Data for the task:

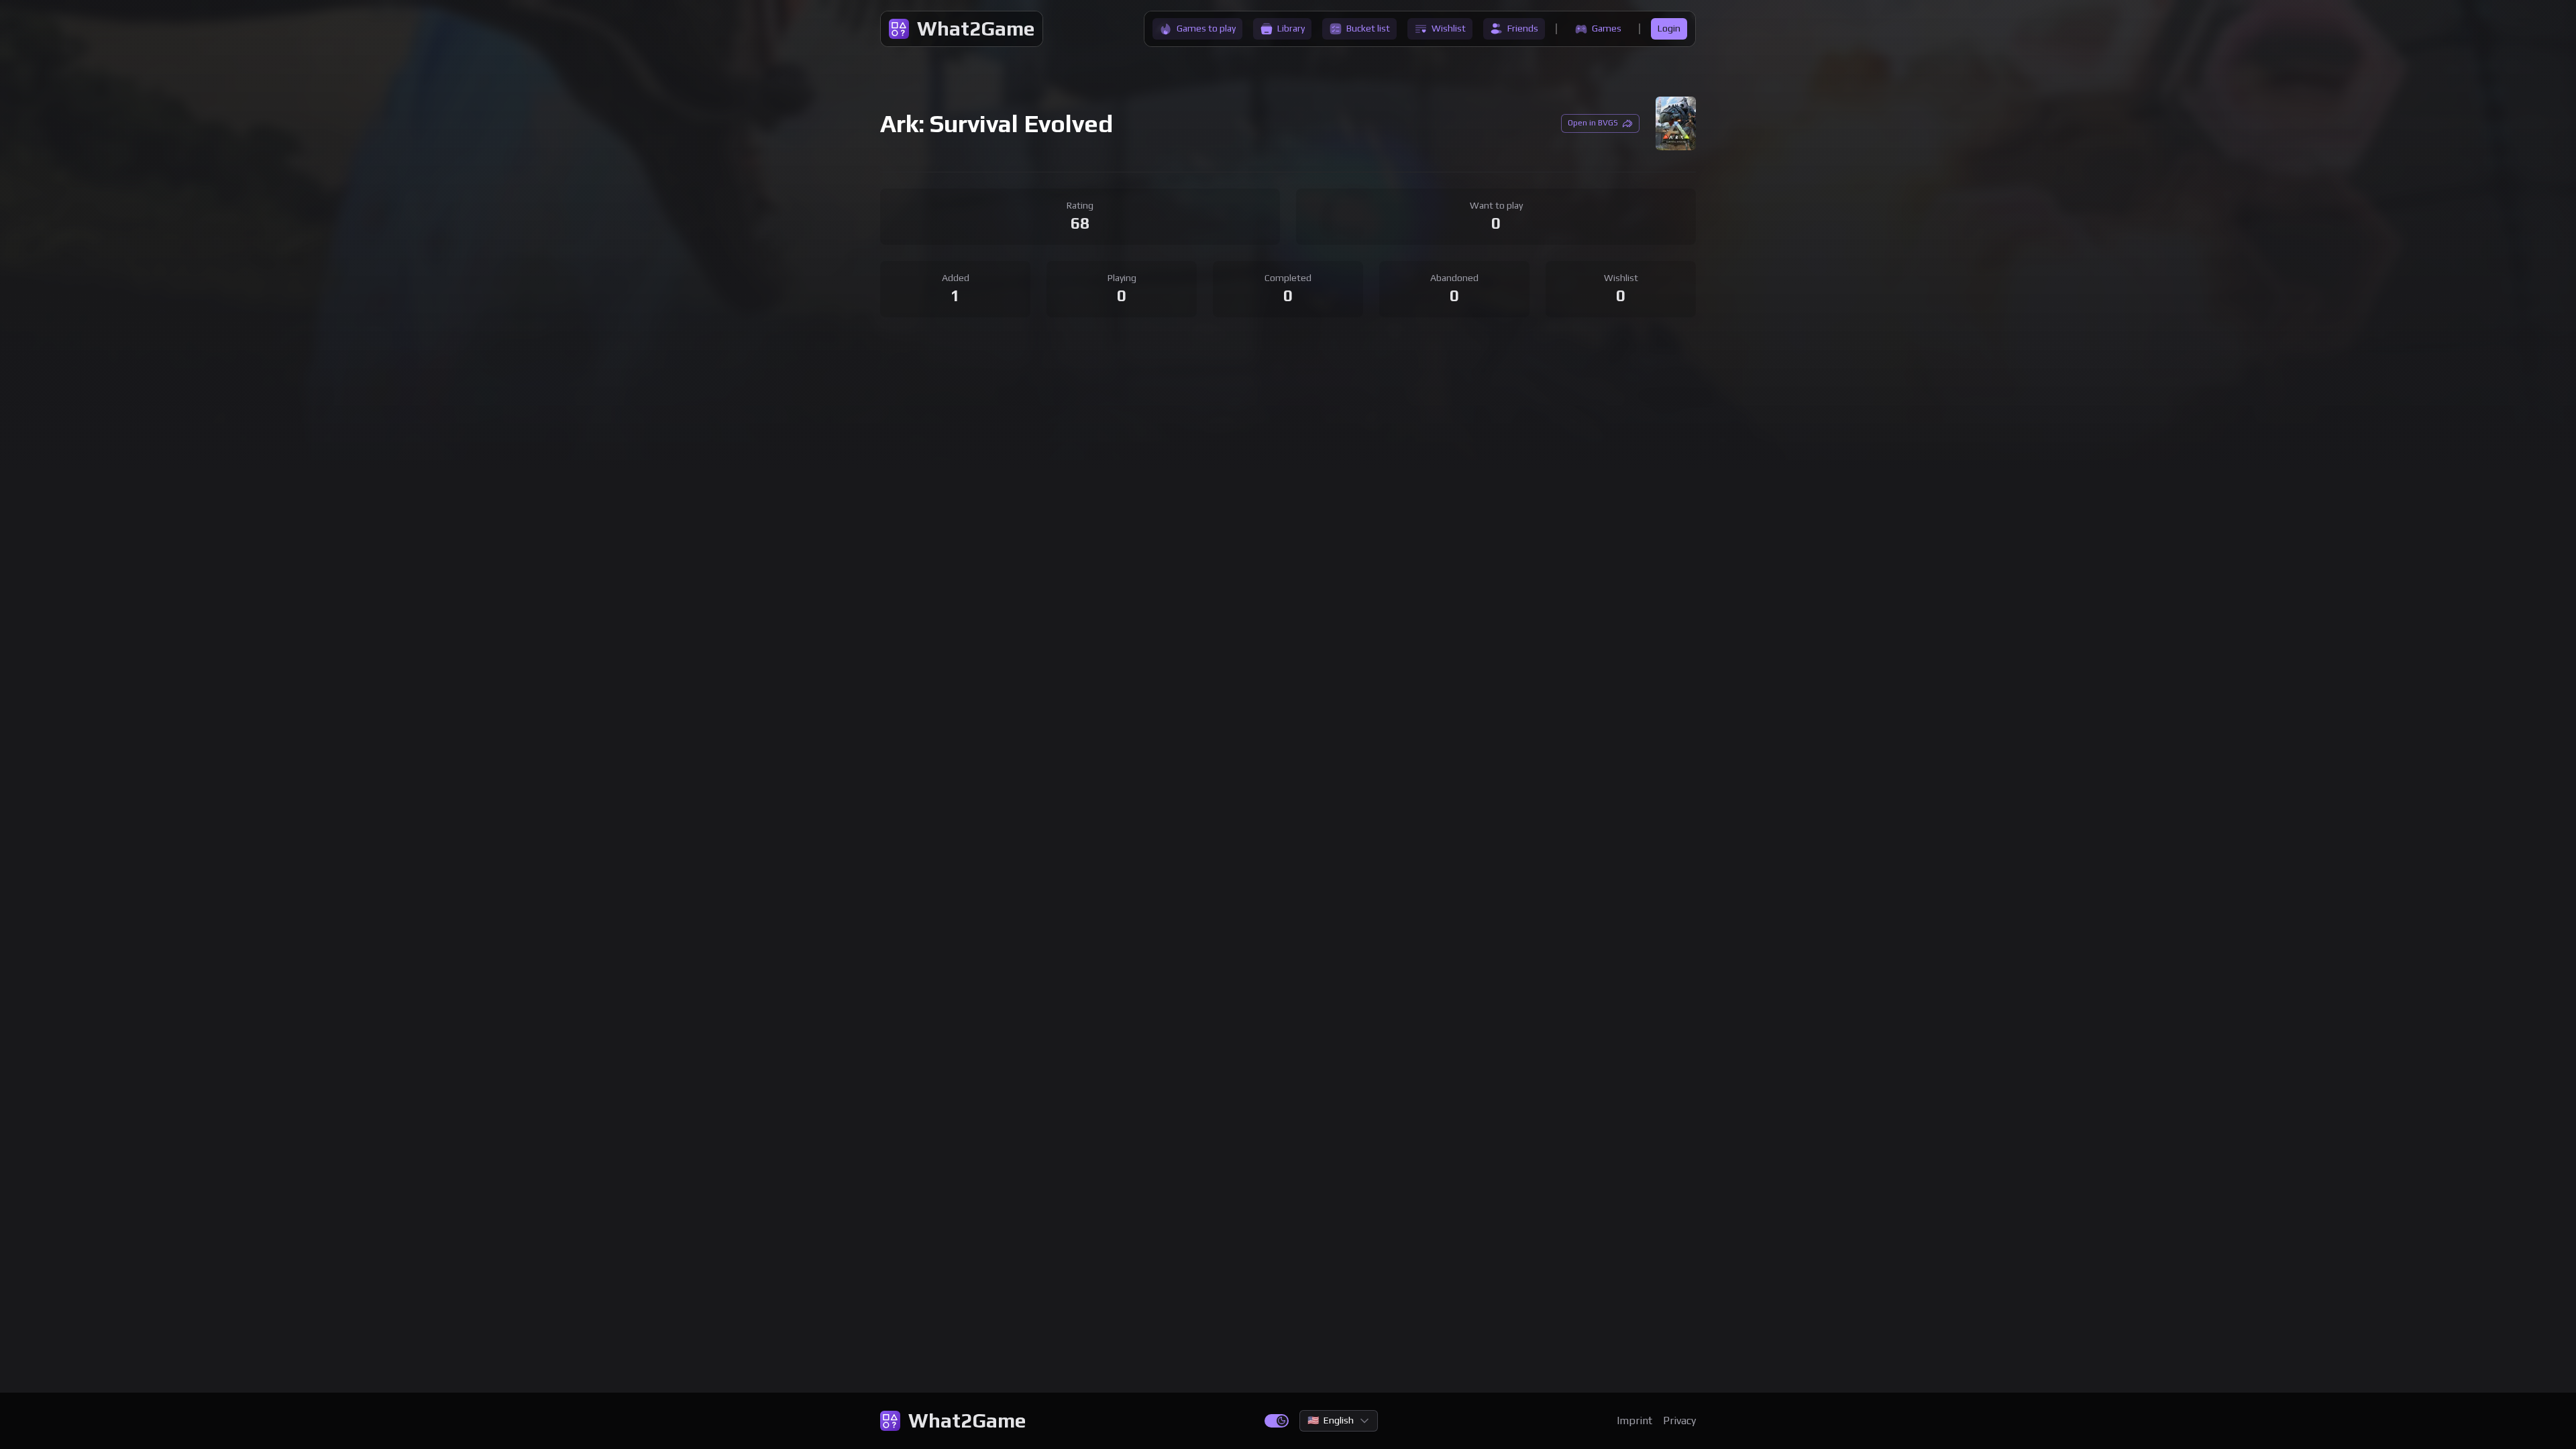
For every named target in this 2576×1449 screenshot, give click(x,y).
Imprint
---
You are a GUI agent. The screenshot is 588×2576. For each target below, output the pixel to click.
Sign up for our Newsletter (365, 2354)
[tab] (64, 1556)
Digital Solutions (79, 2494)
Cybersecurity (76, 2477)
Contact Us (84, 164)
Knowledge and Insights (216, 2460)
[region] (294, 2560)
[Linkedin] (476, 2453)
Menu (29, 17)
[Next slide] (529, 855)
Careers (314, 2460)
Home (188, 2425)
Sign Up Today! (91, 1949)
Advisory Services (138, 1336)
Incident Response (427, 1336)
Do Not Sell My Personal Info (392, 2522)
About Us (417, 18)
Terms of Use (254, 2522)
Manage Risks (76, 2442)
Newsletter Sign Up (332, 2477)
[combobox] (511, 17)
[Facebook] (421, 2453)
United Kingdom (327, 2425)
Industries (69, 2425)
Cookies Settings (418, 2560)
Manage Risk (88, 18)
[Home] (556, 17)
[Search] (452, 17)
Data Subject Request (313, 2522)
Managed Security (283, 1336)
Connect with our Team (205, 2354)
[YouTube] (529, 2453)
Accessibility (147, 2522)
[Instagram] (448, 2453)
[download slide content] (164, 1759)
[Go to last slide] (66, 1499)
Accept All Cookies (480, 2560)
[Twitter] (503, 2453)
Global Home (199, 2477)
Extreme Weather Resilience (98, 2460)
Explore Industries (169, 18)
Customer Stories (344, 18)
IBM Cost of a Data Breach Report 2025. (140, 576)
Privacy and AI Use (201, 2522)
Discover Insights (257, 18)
...
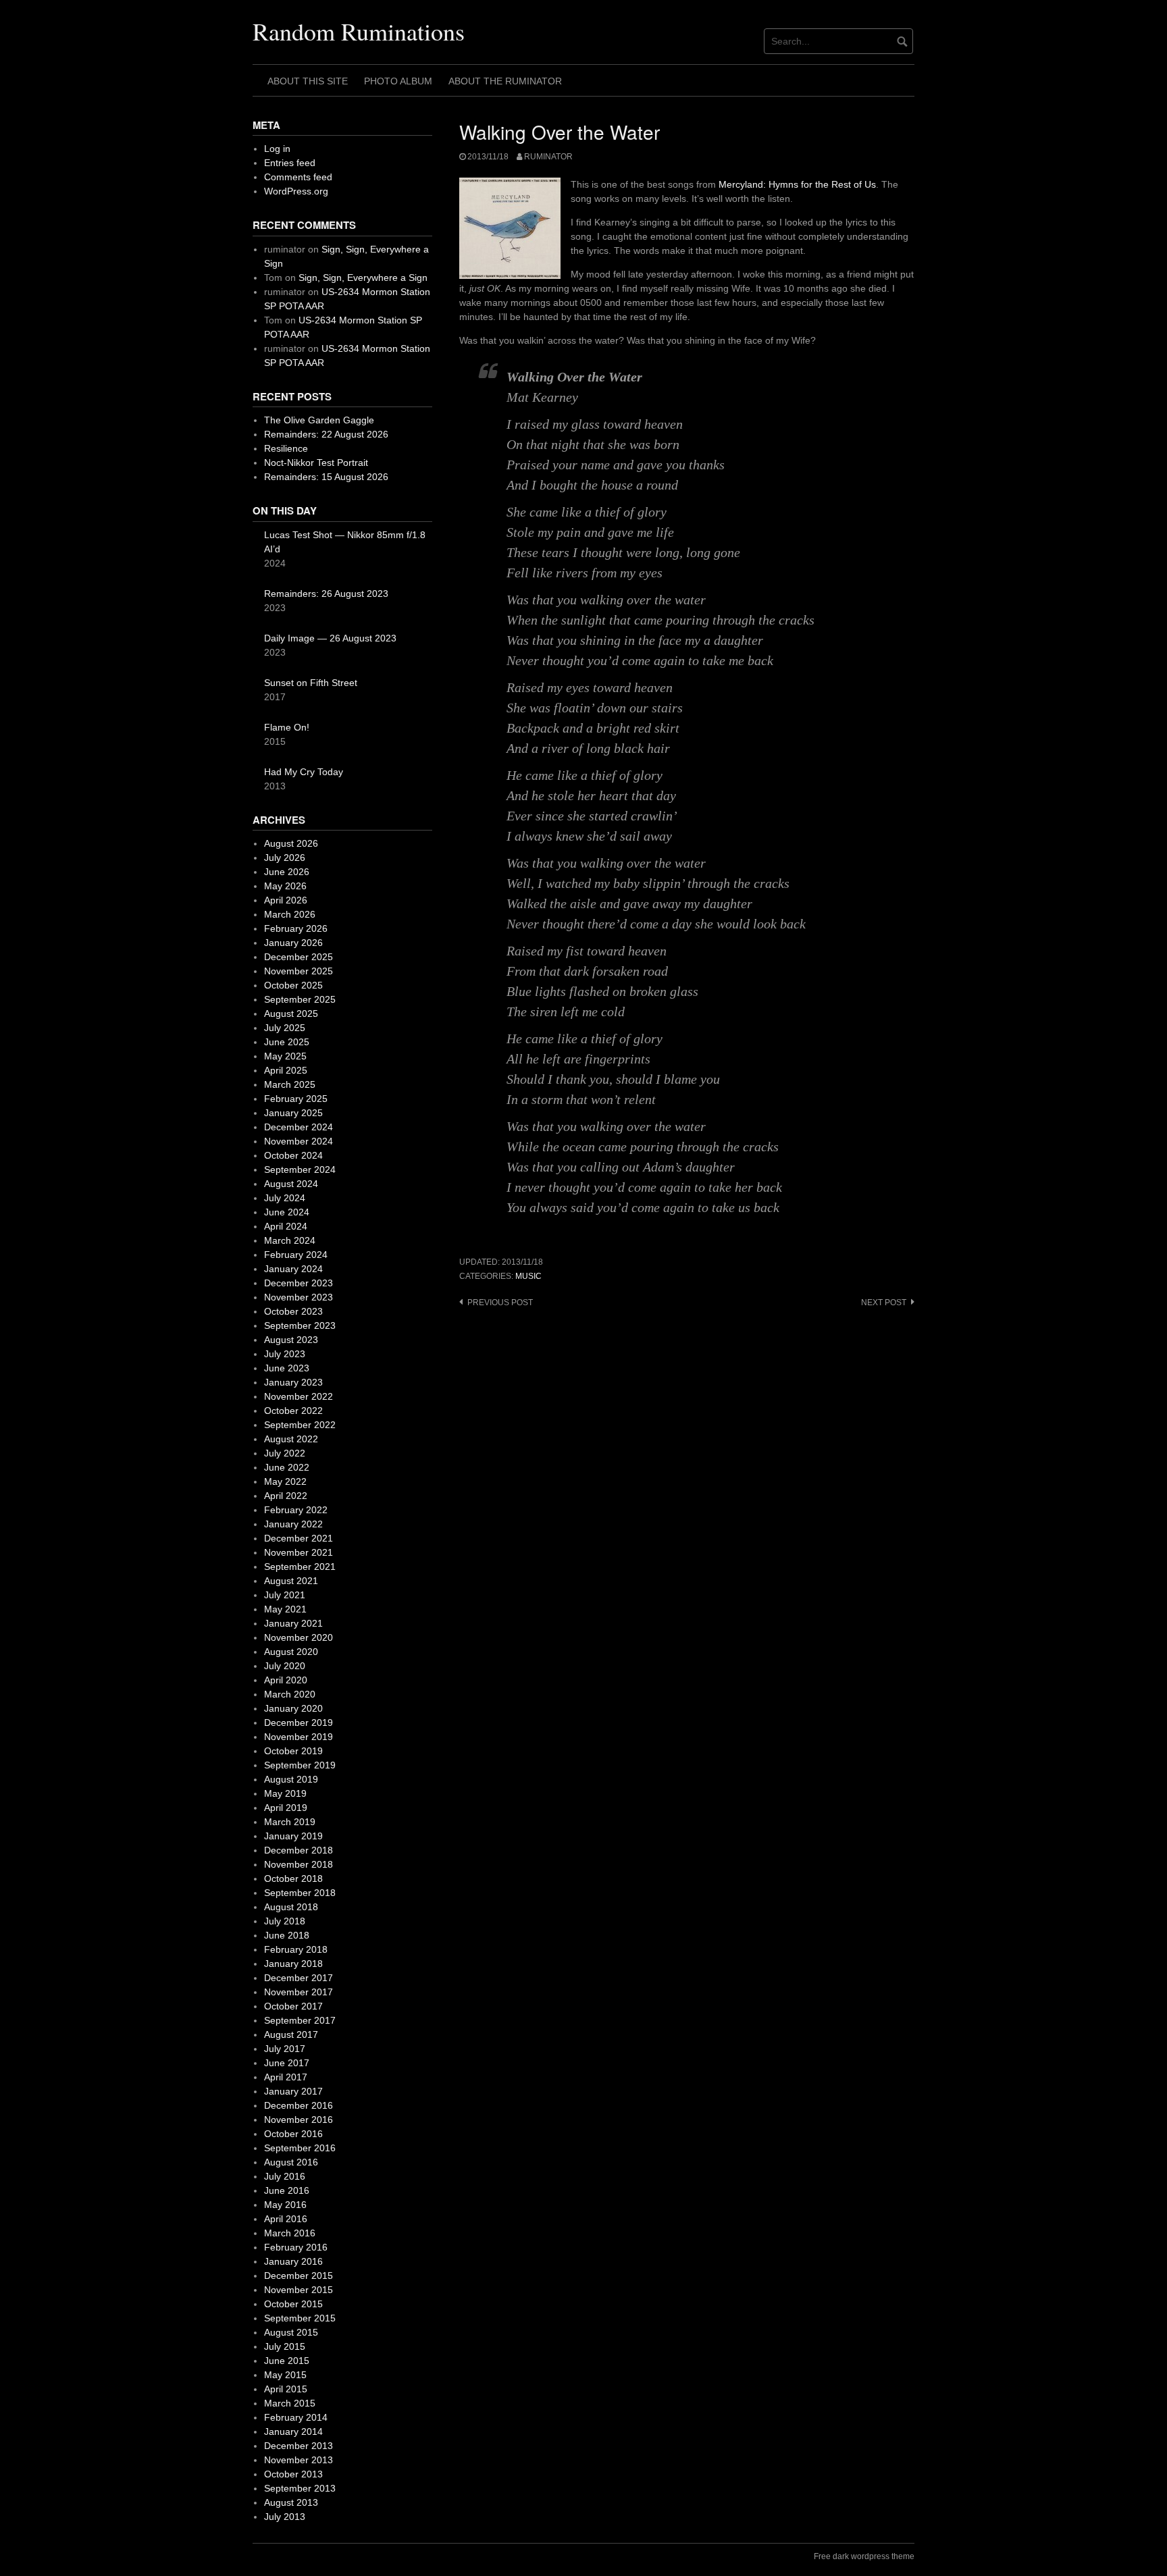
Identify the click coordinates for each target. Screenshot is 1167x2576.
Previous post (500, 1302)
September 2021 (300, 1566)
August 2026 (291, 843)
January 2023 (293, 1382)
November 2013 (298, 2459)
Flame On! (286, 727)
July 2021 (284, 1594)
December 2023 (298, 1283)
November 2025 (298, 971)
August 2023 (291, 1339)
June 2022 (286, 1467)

About this task:
Reproduce, character for character, only the lines of the preceding data that start at the line with "Industries (69, 2425)" and end at the line with "[Twitter] (503, 2453)", both included.

Answer area:
Industries (69, 2425)
Cookies Settings (418, 2560)
Manage Risk (88, 18)
[Home] (556, 17)
[Search] (452, 17)
Data Subject Request (313, 2522)
Managed Security (283, 1336)
Connect with our Team (205, 2354)
[YouTube] (529, 2453)
Accessibility (147, 2522)
[Instagram] (448, 2453)
[download slide content] (164, 1759)
[Go to last slide] (66, 1499)
Accept All Cookies (480, 2560)
[Twitter] (503, 2453)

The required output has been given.